Content starts

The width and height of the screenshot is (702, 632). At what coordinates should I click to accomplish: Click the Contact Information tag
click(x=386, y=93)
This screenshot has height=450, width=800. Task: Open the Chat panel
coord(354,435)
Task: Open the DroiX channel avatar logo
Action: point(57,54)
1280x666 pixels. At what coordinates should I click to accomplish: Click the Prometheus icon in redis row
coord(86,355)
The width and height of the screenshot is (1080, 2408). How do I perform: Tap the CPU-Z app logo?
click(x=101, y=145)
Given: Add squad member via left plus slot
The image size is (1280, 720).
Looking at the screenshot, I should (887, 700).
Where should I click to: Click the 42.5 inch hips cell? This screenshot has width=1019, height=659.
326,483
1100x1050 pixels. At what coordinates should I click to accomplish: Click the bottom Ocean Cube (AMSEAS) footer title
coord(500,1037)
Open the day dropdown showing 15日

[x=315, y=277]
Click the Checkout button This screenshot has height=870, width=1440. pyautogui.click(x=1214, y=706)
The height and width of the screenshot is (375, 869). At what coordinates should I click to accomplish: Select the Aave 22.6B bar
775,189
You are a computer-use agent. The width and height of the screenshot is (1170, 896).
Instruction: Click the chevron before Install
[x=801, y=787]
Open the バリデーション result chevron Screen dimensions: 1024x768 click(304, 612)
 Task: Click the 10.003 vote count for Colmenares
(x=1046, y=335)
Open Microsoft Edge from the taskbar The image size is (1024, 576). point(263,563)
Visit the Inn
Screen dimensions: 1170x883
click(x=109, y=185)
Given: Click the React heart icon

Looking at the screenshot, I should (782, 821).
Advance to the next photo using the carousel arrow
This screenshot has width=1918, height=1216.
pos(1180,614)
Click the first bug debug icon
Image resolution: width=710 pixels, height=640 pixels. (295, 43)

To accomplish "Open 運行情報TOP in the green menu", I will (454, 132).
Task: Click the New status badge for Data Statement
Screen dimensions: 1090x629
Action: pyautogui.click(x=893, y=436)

Content ends

• EXERCISE DETAILS: Print every entry exactly.

• SOLUTION FOR THIS TASK:
The width and height of the screenshot is (702, 632). At what coordinates should I click to accomplish: Click the Contact Information tag
click(x=386, y=93)
This screenshot has height=450, width=800. Task: Open the Chat panel
coord(354,435)
Task: Open the DroiX channel avatar logo
Action: point(57,54)
1280x666 pixels. At what coordinates should I click to accomplish: Click the Prometheus icon in redis row
coord(86,355)
The width and height of the screenshot is (1080, 2408). How do I perform: Tap the CPU-Z app logo?
click(x=101, y=145)
Given: Add squad member via left plus slot
The image size is (1280, 720).
Looking at the screenshot, I should (887, 700).
Where should I click to: Click the 42.5 inch hips cell? This screenshot has width=1019, height=659.
326,483
1100x1050 pixels. At what coordinates should I click to accomplish: Click the bottom Ocean Cube (AMSEAS) footer title
coord(500,1037)
Open the day dropdown showing 15日

[x=315, y=277]
Click the Checkout button This screenshot has height=870, width=1440. pyautogui.click(x=1214, y=706)
The height and width of the screenshot is (375, 869). At what coordinates should I click to accomplish: Select the Aave 22.6B bar
775,189
You are a computer-use agent. The width and height of the screenshot is (1170, 896).
Instruction: Click the chevron before Install
[x=801, y=787]
Open the バリデーション result chevron Screen dimensions: 1024x768 click(304, 612)
 Task: Click the 10.003 vote count for Colmenares
(x=1046, y=335)
Open Microsoft Edge from the taskbar The image size is (1024, 576). point(263,563)
Visit the Inn
Screen dimensions: 1170x883
click(x=109, y=185)
Given: Click the React heart icon

Looking at the screenshot, I should (782, 821).
Advance to the next photo using the carousel arrow
This screenshot has width=1918, height=1216.
pos(1180,614)
Click the first bug debug icon
Image resolution: width=710 pixels, height=640 pixels. (295, 43)

To accomplish "Open 運行情報TOP in the green menu", I will (454, 132).
Task: Click the New status badge for Data Statement
Screen dimensions: 1090x629
Action: pyautogui.click(x=893, y=436)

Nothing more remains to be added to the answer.